Tableaux

Gerard O’Connor

Tableaux

11 June – 19 July 2026

These images present cinematic, camp tableaux that reimagine and foreground LGBTIQ+ figures who have long been overlooked in mainstream history. From men dancing the tango, to Victorian women archers, drag performers of the 1940s, star singers in Buenos Aires, and queer narratives woven through goldfields life in Caulfield’s National Trust house ‘La Bassa,’ these works inhabit and reclaim historical spaces. Trans bridesmaids at 1980s wedding parties further underline the continuity of queer presence across time.

Through humour, detail, and playful provocation, these scenes critique social norms—exposing hypocrisy and chaos to reveal a richer, more fabulous diversity. Storytelling and visibility are central to community strength, healing, and belonging; seeing ourselves reflected across history affirms that queer lives have always been here.

Our work takes the form of carefully composed, highly detailed photographic tableaux. Each image is grounded in extensive research into the period, subject, and site, and then reinterpreted through a queer lens—drawing on contemporary ways of seeing and over 35 years of image-making practice. Inspired by the scale and narrative richness of 19th-century European history painting, these scenes unfold intricate stories that are executed with precision, yet deliberately subvert straight-thinking audiences and unsettle heteronormative interpretations of the past.

This body of work invites viewers to slow down, look closely, and discover nuances within each frame—supporting the lives and subjects depicted and honouring their presence.

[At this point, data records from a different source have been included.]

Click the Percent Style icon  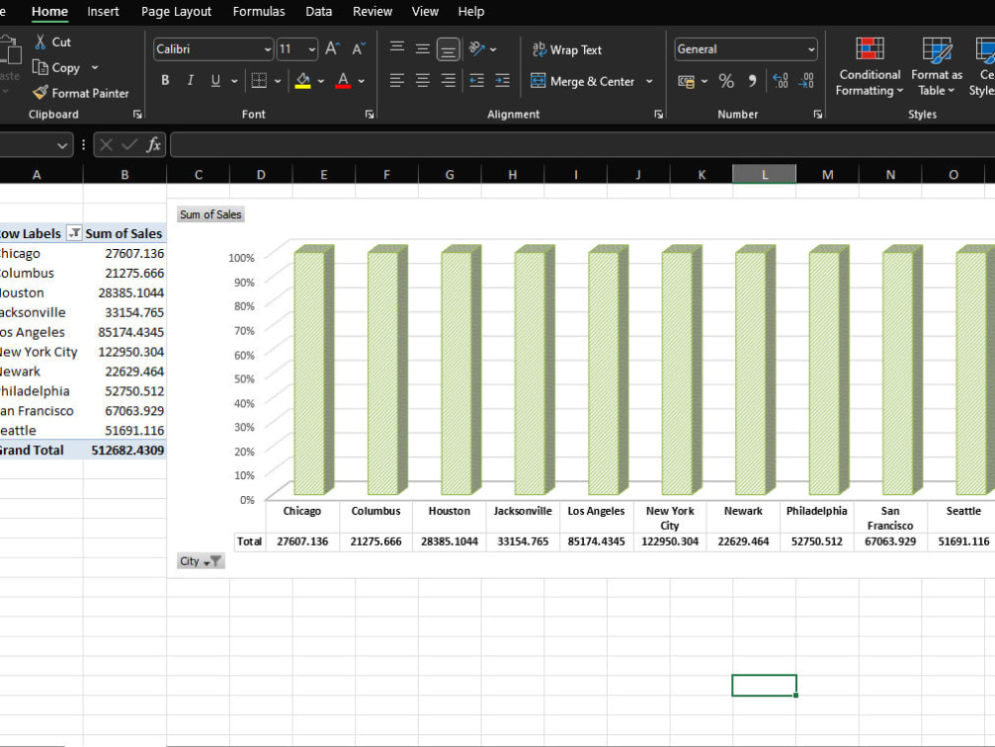(726, 81)
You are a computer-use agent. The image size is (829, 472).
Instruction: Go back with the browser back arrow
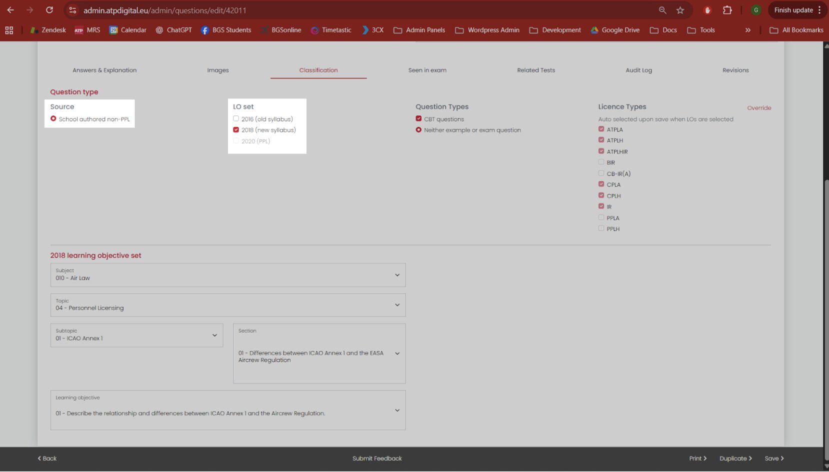click(11, 10)

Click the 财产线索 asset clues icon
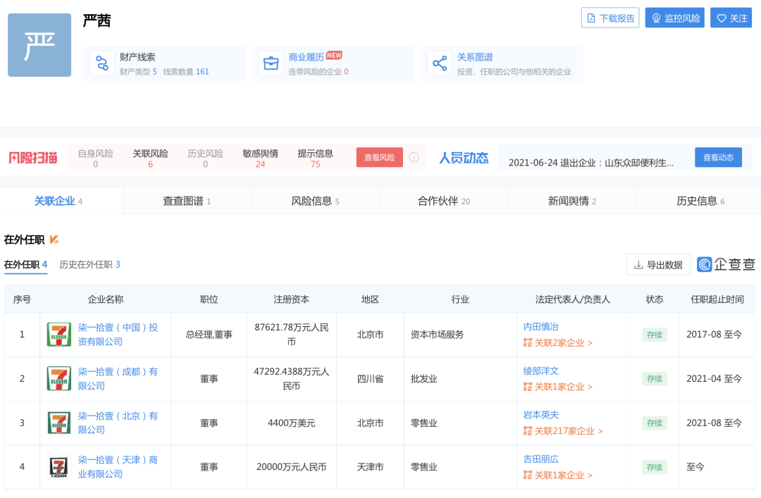click(x=102, y=64)
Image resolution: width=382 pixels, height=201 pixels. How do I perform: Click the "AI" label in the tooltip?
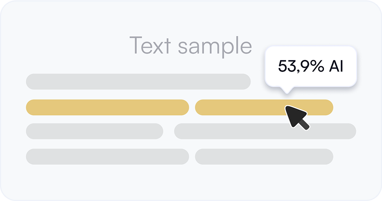(336, 66)
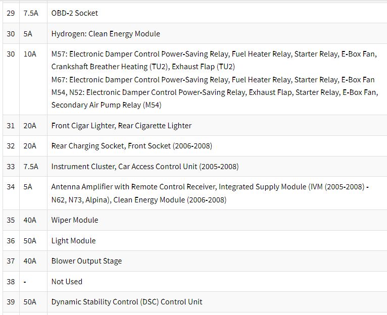Click the 7.5A rating for OBD-2 Socket

coord(31,13)
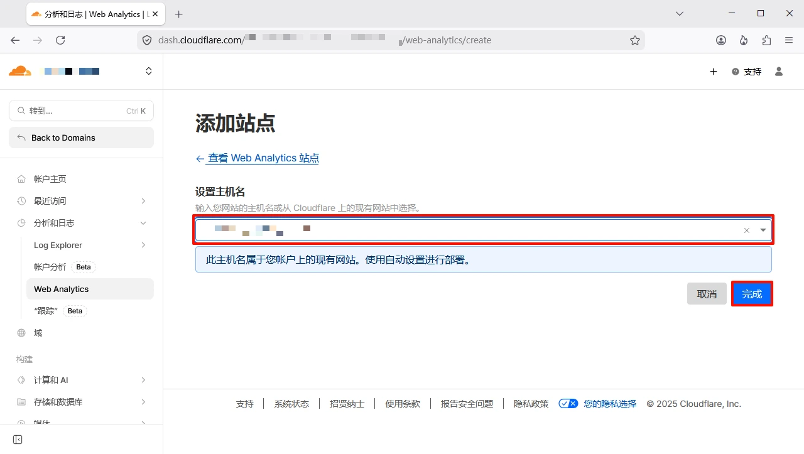Click the 完成 button
The image size is (804, 454).
[x=752, y=294]
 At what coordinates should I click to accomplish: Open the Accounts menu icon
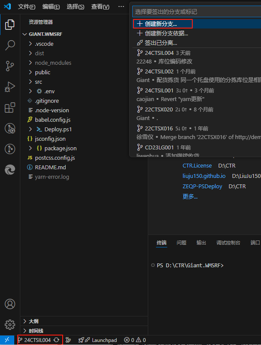tap(10, 304)
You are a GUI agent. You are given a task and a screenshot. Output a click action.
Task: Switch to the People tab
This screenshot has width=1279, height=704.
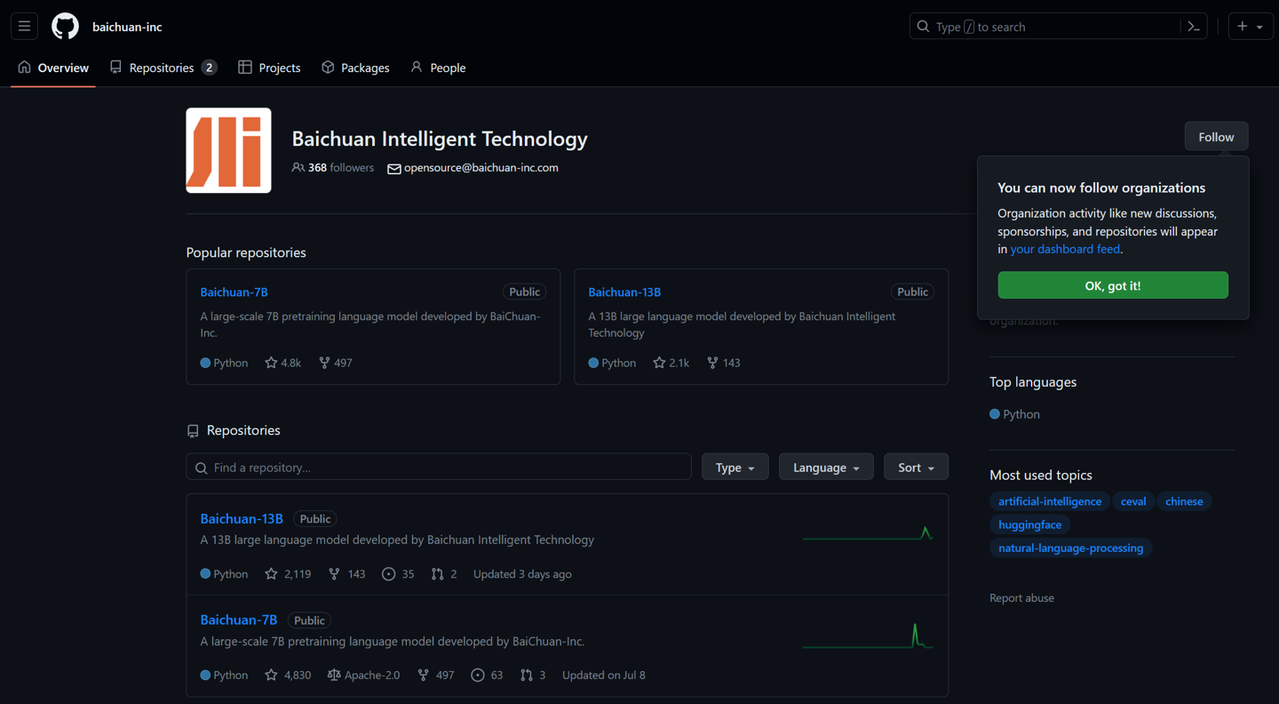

This is an extraordinary photographic exhibition reflects the powerful collaboration between two artistic queer practitioners and soul mates Gerard O’Connor and Marc Wasiak which commenced in the mid-1990s. O’Connor a film maker/photographer and Wasiak a set designer/prop-maker are both acclaimed in their fields and together they constructed complex and large-scale images exploring the peculiarities of human behaviour and our changing social mores.